= William Simmonds (craftsman) =

William George Simmonds (1876–1968) was a 20th-century draftsman, artist, craftsman, and — together with his wife Eve Simmonds, a musician and embroiderer — proprietor of a touring puppet theatre, who lived in Gloucestershire and who was part of the Arts and Crafts movement.

== Life ==
Born in 1876, Simmonds studied at the Royal College of Art and went on to exhibit at the Royal Academy from 1903 onwards.
His wife Eve, born in 1884 in Walthamstow as Eve Peart, studied art at The Slade, and they married in 1912.
During World War One, William was a designer, of both tanks and (with Geoffrey de Havilland) aircraft.

After living for a time in Fovant, and then London, they moved to Far Oakridge in 1919, where together they ran a puppet theatre.
The interest in puppets originated in Fovant, where William attending the bedside of his sick father began to carve puppets.
They were later, in the 1920s and 1930s, to take the theatre on tour, performing at various venues around the country including the Grafton Theatre for three weeks per year.

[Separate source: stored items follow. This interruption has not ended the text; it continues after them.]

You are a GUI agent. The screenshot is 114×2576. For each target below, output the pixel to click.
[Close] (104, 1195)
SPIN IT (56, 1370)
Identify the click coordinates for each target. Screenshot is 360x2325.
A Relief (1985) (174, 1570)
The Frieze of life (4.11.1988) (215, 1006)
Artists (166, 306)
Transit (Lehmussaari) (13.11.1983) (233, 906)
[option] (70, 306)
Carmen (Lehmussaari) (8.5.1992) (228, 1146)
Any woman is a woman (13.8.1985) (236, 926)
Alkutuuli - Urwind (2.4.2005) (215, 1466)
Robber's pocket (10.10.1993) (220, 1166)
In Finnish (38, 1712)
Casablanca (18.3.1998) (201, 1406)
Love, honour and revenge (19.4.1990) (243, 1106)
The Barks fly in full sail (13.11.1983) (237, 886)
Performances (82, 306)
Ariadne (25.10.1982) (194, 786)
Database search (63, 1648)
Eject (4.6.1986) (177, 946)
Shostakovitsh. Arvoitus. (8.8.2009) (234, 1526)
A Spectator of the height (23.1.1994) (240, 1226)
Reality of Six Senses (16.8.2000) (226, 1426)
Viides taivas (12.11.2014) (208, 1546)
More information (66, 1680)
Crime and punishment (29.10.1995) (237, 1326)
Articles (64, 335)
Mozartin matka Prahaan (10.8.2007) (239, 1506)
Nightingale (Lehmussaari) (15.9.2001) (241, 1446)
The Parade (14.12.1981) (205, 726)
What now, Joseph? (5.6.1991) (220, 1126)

In Oakridge, Eve became an embroiderer and William participated in a local theatre group, the Oakridge Players.
William also pursued his interest in carving, in both wood and ivory, which he had first taken during the war, habitually carrying around a piece of wood or ivory in his pocket to carve.
On tour with the puppet theatre, William was, as with the local theatre group, a playwright and set designer, whilst Eve supplied the musical accompaniment on the spinet and was the costumer (both designing and making).
William also carved the puppets.

In the year of William's death, 1968, the Cheltenham Art Gallery held an exhibition of his work, which included carvings, sculptures, paintings, drawings, and book designs.
At that point, he was the oldest member of the Guild of Gloucestershire Craftsmen.
Eve died two years later in 1970.

== Works ==
Works by William Simmonds can be found in various places.
- Shakespeare's Tragedy of Hamlet (Hodder & Stoughton, 1910) with 30 colour illustrations by W.G. Simmonds.
- A 1907 watercolour painting and a 1937 wood-carving are in the Tate Gallery collection.
- A collection of his puppets is in the Gloucester Folk Museum.
- A collection of his carvings and sculptures is in the Gloucester City Museum.
- He carved the rood for the chancel screen in Christ Church, Chalford.